→ DIRECTIONS FOR THIS TASK:
Reproduce the listing below word for word, from the line containing "The image size is (622, 601)." through the final line of the listing, both included. Leave the pictures out.

------------------------------------------------------------------------

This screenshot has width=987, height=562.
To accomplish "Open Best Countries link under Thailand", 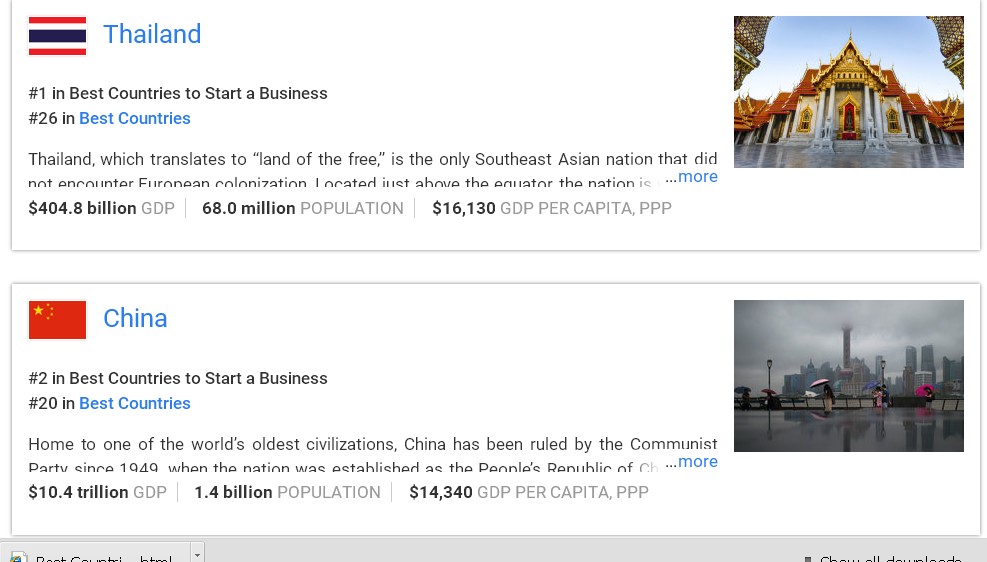I will click(135, 118).
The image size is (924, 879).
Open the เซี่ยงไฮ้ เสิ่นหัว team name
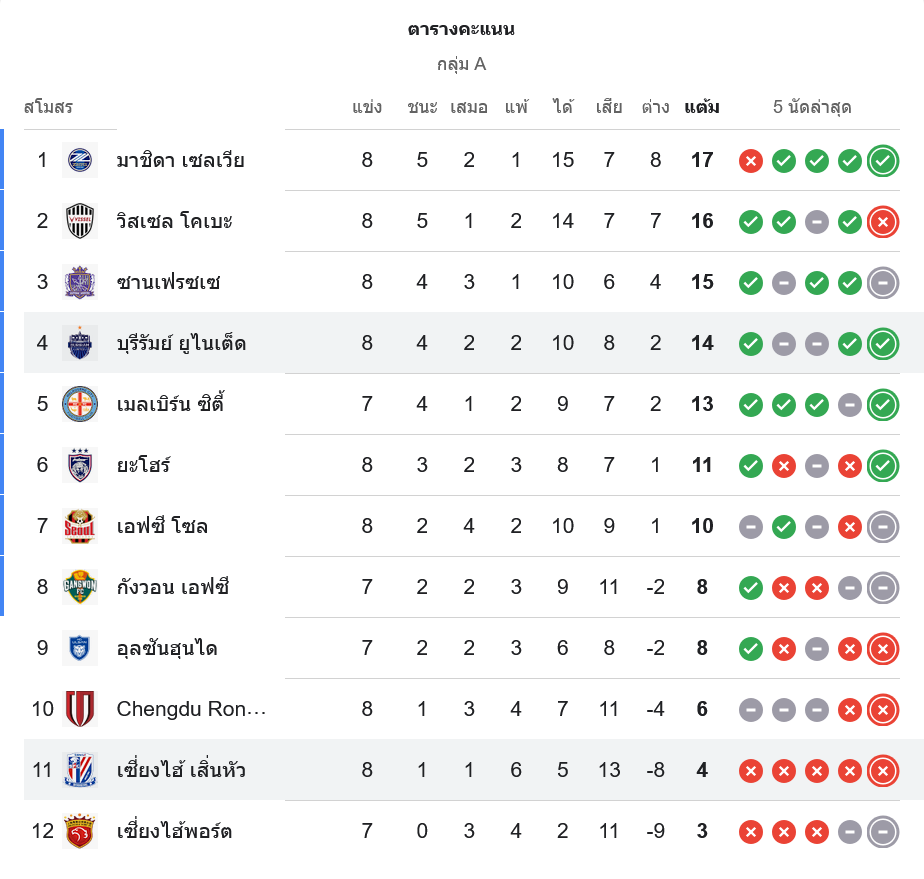181,770
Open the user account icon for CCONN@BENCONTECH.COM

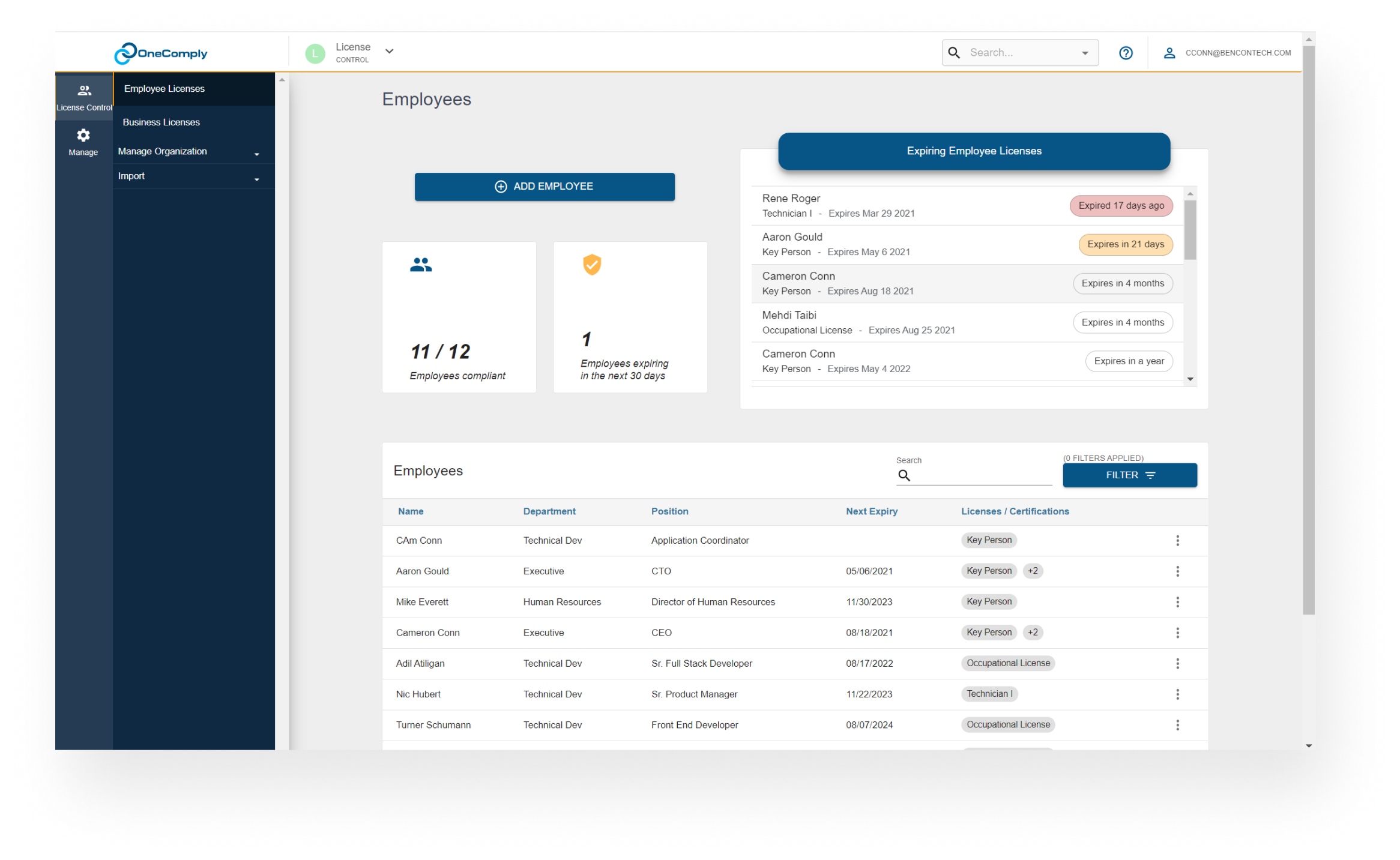pyautogui.click(x=1169, y=53)
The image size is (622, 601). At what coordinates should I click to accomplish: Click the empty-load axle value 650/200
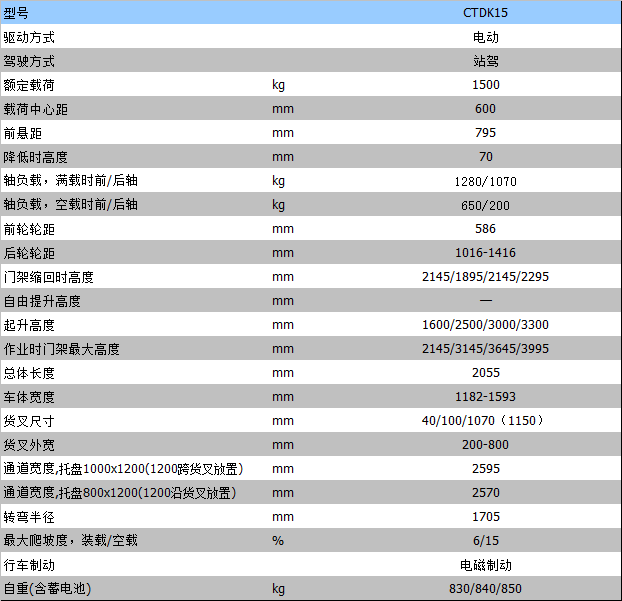tap(485, 205)
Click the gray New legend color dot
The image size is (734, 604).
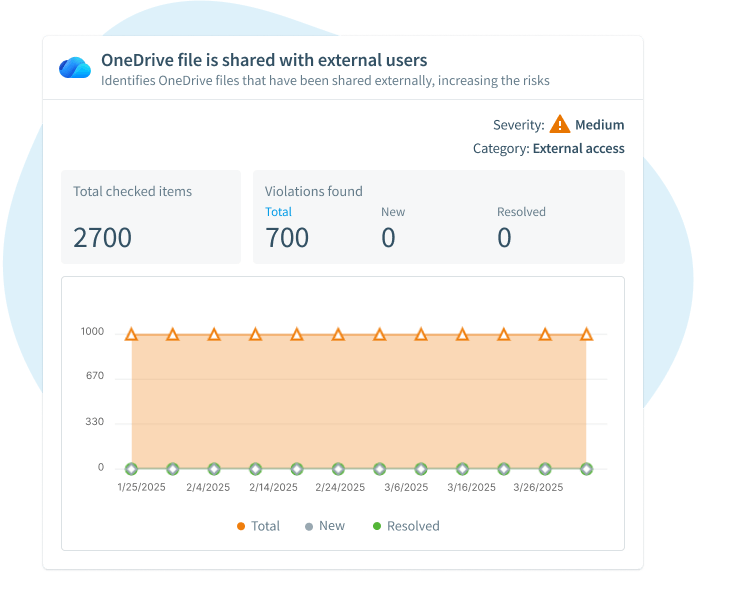tap(309, 526)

------------------------------------------------------------------------

→ ANSWER BELOW:
The image size is (622, 601). At what coordinates should I click to accomplish: Click the empty-load axle value 650/200
tap(485, 205)
Click the gray New legend color dot
The image size is (734, 604).
tap(309, 526)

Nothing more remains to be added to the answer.